Remembering Muhammad Ali

Malcolm X photographs Muhammad Ali after his first defeat of Sonny Liston. Photo via Wikipedia.

There was a time when those of us in our 50s and 60s cared about boxing. The one and only reason for that was Muhammad Ali, who died Friday at the age of 74. Ali was a great boxer, but it was his persona that made him so appealing: smart, funny, antiwar, an outspoken voice against racism.

I was not a huge boxing fan. Besides, in those days boxing was a big business, and you couldn’t see major bouts without paying money to watch it on closed-circuit TV in a movie theater. I never did that. But I remember organizing a betting pool among my fellow ninth-graders in Middleborough for the first fight between Ali and Joe Frazier in 1971.

My most vivid Ali memory also did not involve seeing him actually fight. His epic battle with George Foreman in what is now Congo took place on the night that I attended my first Bruce Springsteen concert—October 30, 1974. Everyone was convinced that Foreman would crush the aging, smaller Ali. After three and a half thrilling, exhausting hours of the 25-year-old Bruce, the promoter came out at 12:30 a.m. to announce that Ali had won. Pandemonium ensued.

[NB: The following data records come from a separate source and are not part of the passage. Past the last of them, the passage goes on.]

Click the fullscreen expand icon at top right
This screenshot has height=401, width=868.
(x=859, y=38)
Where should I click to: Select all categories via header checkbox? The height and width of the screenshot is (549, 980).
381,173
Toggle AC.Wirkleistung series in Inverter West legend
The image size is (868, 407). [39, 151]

No one cares about boxing anymore, and I think Ali had a lot to do with that, too. When he was young, it seemed as though he never even got hit. In the latter stages of his career, unfortunately, his strategy—as in the Foreman fight—was to absorb a terrible beating, and then to come out swinging once his opponent was exhausted. It almost certainly led to his Parkinson’s, and it’s a big reason why boxing has moved off center stage and into the shadows.

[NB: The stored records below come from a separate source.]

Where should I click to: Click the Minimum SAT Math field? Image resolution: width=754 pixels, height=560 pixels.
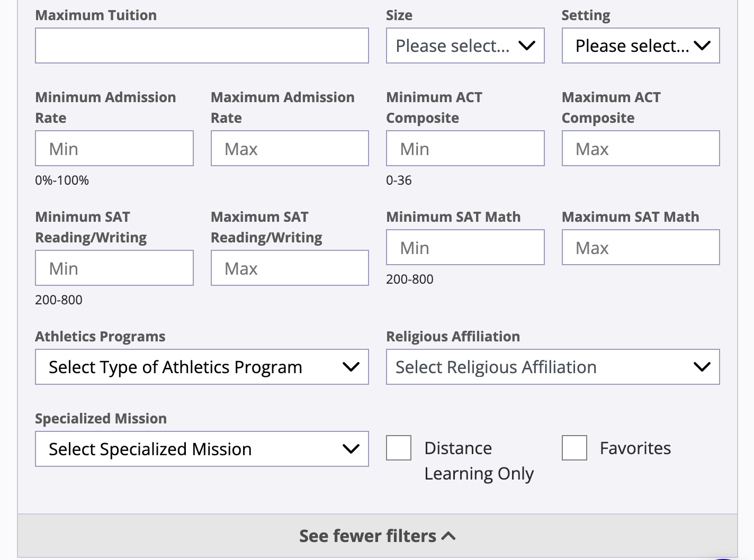(465, 247)
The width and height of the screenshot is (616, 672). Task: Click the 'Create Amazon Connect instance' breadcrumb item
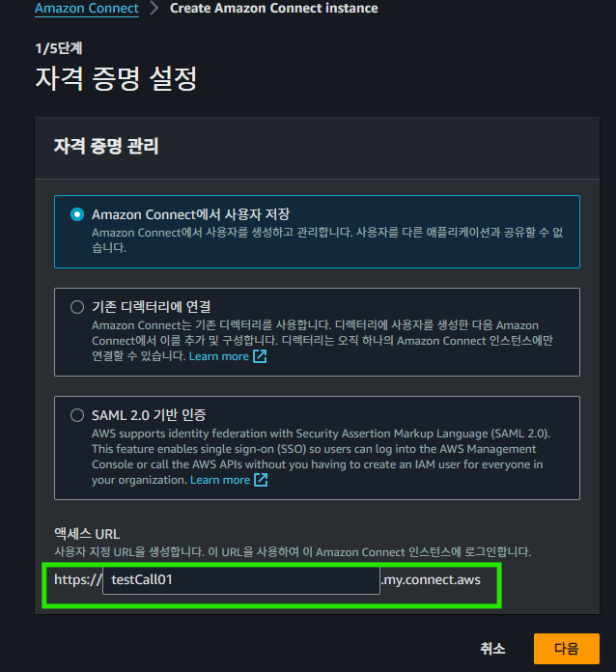pos(274,8)
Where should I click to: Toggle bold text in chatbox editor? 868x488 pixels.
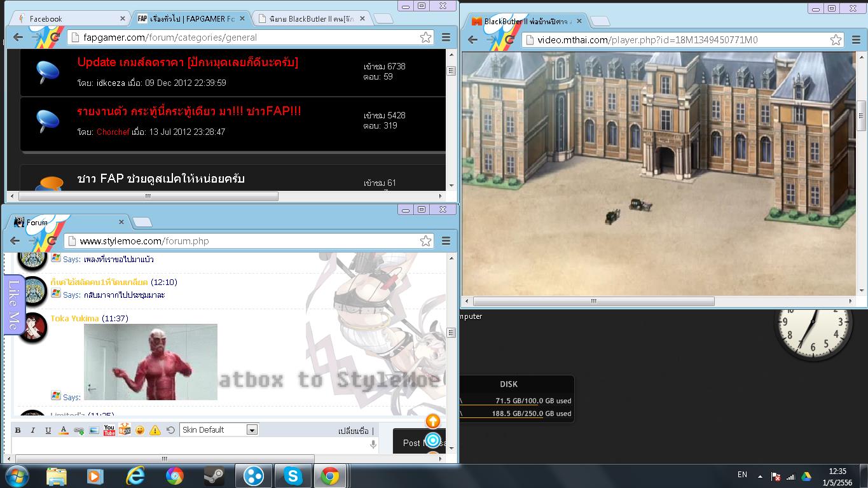[18, 430]
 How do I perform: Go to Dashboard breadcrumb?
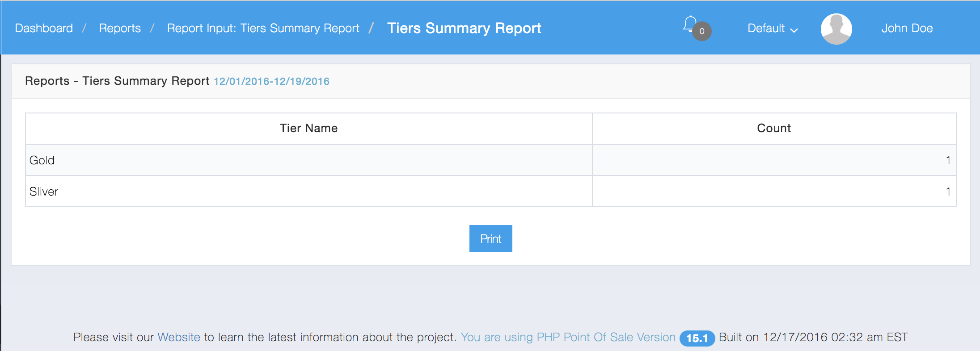click(x=44, y=29)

You have to wonder if football will be next.

7 thoughts on “Remembering Muhammad Ali

  1. dnamkrane

    My first memory of Ali revolves around my father kicking me off the television so he could watch a really important match (maybe 1977?). I always thought boxing was a nasty sport, but I have great respect for Ali and his passing is helping make 2016 a tragic year.

    I want the last part of your post to be true, but haven’t we seen many, many football stars lose everything because of CTE already, and hasn’t their decline generally been swifter than Ali’s?

  2. effjay416

    I believe the move to pay per view for virtually any significant bout had more to do with boxing’s decline than Ali’s Parkinson’s, which was certainly horrible and tragic, especially given its early onset. Thought the *biggest* fights were on closed circuit, as you say, there were still plenty of great fights — in the heavyweight division, too — available over free (i.e. broadcast) TV into the early ’80s.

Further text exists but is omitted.